- **Given request**:
Write out the rows below without any changes, from the line with "Where should I click to: Click the Dogecoin" to the line with "point(1237,50)", including both of those lines.

- **Records shown**:
>>

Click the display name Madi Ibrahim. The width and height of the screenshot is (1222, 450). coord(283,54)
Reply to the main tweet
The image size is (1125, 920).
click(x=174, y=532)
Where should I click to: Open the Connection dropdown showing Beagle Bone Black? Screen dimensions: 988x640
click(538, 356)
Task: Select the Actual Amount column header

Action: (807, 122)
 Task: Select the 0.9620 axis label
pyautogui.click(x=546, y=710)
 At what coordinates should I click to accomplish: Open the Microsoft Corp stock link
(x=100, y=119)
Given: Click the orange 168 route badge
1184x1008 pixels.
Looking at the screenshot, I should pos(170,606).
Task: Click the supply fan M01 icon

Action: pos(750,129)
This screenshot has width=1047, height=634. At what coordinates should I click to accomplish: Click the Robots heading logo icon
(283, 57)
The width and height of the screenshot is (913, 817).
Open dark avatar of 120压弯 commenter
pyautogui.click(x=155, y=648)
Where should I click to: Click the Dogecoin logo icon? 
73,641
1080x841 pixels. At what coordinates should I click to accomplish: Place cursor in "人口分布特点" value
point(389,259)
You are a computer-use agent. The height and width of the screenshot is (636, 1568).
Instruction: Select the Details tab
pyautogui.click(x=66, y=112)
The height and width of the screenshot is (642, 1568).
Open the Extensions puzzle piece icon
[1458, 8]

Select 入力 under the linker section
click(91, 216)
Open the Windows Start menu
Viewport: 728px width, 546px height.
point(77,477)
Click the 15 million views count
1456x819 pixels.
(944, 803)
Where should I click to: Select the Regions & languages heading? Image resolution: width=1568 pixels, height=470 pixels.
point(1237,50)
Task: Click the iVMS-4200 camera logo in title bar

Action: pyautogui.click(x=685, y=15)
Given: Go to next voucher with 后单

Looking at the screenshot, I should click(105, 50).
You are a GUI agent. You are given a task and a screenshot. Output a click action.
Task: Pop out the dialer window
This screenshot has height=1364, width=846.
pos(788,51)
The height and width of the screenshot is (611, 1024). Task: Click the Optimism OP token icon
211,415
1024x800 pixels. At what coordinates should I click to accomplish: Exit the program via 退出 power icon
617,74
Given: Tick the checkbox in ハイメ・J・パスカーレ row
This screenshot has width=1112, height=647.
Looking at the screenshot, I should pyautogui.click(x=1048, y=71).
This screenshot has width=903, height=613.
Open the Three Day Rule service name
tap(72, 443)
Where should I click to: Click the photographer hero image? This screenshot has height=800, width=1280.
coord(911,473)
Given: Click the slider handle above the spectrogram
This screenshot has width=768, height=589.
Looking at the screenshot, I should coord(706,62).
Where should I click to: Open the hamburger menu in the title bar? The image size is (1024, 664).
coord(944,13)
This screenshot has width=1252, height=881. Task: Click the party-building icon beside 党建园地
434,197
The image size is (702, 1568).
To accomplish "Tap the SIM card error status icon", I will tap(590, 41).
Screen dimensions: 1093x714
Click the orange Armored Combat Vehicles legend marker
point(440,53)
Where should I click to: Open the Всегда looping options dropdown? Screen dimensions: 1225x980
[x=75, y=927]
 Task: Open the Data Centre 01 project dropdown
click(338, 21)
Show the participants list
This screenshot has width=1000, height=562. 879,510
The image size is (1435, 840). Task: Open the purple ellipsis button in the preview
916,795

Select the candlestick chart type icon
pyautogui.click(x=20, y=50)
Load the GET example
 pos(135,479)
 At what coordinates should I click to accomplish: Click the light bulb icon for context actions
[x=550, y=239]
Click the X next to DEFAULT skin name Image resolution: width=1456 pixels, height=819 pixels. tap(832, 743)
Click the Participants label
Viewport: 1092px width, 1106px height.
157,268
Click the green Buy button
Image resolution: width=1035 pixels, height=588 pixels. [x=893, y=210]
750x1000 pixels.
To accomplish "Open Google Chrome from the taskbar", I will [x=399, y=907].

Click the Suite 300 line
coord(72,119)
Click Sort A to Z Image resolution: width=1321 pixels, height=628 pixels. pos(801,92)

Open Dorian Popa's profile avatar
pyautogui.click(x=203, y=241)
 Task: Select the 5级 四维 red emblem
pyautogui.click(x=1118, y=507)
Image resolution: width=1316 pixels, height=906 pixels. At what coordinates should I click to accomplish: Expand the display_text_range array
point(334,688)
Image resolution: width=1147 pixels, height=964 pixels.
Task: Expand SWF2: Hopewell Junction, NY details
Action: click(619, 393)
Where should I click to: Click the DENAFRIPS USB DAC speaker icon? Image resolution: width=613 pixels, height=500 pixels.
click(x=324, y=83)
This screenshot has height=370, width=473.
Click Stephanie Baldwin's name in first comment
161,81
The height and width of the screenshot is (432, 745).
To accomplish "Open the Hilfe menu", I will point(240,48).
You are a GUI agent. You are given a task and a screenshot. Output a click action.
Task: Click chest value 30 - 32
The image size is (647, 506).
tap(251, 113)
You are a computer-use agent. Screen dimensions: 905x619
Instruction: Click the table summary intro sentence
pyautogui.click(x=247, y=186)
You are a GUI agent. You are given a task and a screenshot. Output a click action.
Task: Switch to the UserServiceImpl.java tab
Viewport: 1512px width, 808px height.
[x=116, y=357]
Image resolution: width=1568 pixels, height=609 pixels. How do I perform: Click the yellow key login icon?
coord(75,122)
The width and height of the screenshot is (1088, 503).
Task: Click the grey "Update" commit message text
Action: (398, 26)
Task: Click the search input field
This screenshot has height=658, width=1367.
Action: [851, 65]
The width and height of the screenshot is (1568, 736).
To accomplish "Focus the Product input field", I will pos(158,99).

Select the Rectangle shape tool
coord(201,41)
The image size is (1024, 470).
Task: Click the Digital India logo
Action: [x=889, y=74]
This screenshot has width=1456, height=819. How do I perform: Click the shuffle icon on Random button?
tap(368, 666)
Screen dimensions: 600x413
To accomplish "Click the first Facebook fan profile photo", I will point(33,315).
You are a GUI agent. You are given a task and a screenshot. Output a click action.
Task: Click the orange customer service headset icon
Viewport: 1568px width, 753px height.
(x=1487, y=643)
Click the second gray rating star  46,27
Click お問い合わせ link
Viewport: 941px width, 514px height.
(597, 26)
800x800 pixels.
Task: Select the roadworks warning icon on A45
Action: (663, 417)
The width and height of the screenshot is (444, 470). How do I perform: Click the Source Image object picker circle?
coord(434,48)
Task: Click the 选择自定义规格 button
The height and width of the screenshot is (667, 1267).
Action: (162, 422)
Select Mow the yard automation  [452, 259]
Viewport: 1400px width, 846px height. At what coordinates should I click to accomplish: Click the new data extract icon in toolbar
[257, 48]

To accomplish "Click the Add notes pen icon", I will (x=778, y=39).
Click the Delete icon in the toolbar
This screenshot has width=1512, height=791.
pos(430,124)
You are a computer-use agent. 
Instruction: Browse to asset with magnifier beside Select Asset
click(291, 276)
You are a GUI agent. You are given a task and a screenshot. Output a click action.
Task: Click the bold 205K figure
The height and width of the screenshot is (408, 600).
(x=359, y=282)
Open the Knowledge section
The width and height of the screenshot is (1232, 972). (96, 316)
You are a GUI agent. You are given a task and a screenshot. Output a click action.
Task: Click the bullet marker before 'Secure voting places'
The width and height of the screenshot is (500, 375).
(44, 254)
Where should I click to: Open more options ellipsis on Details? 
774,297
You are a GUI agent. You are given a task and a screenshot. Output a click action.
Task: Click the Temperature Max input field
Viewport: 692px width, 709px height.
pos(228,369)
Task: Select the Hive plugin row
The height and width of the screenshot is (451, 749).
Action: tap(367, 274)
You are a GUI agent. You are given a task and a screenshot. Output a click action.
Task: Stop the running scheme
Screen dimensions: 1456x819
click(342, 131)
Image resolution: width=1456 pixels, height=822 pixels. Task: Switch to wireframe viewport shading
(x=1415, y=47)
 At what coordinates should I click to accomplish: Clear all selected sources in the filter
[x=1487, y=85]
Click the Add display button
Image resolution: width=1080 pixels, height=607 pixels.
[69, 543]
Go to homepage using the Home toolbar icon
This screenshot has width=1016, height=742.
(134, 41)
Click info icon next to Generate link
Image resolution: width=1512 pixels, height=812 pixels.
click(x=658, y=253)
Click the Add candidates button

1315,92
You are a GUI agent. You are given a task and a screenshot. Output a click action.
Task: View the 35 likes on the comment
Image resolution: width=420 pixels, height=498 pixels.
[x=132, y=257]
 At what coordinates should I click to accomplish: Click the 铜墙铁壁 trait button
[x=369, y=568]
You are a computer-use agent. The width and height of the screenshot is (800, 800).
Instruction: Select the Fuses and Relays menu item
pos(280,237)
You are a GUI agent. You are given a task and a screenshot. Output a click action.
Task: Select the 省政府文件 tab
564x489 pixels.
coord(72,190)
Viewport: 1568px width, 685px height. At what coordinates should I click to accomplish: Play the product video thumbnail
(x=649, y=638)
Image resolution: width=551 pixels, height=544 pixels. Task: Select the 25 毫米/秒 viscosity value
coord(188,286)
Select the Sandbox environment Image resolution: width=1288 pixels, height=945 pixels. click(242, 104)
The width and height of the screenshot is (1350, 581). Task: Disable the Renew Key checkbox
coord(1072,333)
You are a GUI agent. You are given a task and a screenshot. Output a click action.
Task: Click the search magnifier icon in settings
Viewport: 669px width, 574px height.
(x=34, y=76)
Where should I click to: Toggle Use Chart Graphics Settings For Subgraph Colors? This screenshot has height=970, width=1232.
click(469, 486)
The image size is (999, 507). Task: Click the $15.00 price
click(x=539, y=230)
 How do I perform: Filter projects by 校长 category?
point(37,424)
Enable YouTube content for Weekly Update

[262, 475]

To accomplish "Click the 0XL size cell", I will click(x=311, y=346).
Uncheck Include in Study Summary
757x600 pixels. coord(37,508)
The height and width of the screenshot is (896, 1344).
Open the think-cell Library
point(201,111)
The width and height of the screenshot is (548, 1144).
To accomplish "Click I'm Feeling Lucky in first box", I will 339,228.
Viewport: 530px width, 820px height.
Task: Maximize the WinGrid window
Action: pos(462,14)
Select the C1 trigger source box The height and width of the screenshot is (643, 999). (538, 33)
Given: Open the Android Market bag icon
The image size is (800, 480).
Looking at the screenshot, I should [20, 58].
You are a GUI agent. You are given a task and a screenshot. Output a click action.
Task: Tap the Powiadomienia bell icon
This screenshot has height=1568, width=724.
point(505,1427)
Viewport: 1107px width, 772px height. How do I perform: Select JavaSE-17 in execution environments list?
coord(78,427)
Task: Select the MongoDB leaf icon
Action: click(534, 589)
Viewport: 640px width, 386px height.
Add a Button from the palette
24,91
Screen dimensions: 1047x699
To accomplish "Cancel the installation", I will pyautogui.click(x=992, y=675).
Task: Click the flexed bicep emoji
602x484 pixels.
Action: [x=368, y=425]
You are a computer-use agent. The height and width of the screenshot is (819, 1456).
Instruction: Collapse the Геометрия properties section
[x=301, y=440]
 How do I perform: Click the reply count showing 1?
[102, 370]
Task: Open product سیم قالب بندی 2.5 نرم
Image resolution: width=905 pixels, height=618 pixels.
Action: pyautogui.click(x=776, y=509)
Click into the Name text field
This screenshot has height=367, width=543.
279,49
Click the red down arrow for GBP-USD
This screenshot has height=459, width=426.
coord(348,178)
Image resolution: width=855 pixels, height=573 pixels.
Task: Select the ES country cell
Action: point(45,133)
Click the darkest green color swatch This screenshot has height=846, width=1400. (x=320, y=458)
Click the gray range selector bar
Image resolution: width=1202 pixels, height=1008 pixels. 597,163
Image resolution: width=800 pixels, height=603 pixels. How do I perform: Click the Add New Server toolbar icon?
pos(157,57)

<<

- **Response**:
Where should I click to: Click the Dogecoin logo icon? 
73,641
1080x841 pixels. At what coordinates should I click to accomplish: Place cursor in "人口分布特点" value
point(389,259)
You are a computer-use agent. The height and width of the screenshot is (636, 1568).
Instruction: Select the Details tab
pyautogui.click(x=66, y=112)
The height and width of the screenshot is (642, 1568).
Open the Extensions puzzle piece icon
[1458, 8]

Select 入力 under the linker section
click(91, 216)
Open the Windows Start menu
Viewport: 728px width, 546px height.
point(77,477)
Click the 15 million views count
1456x819 pixels.
(944, 803)
Where should I click to: Select the Regions & languages heading? Image resolution: width=1568 pixels, height=470 pixels.
point(1237,50)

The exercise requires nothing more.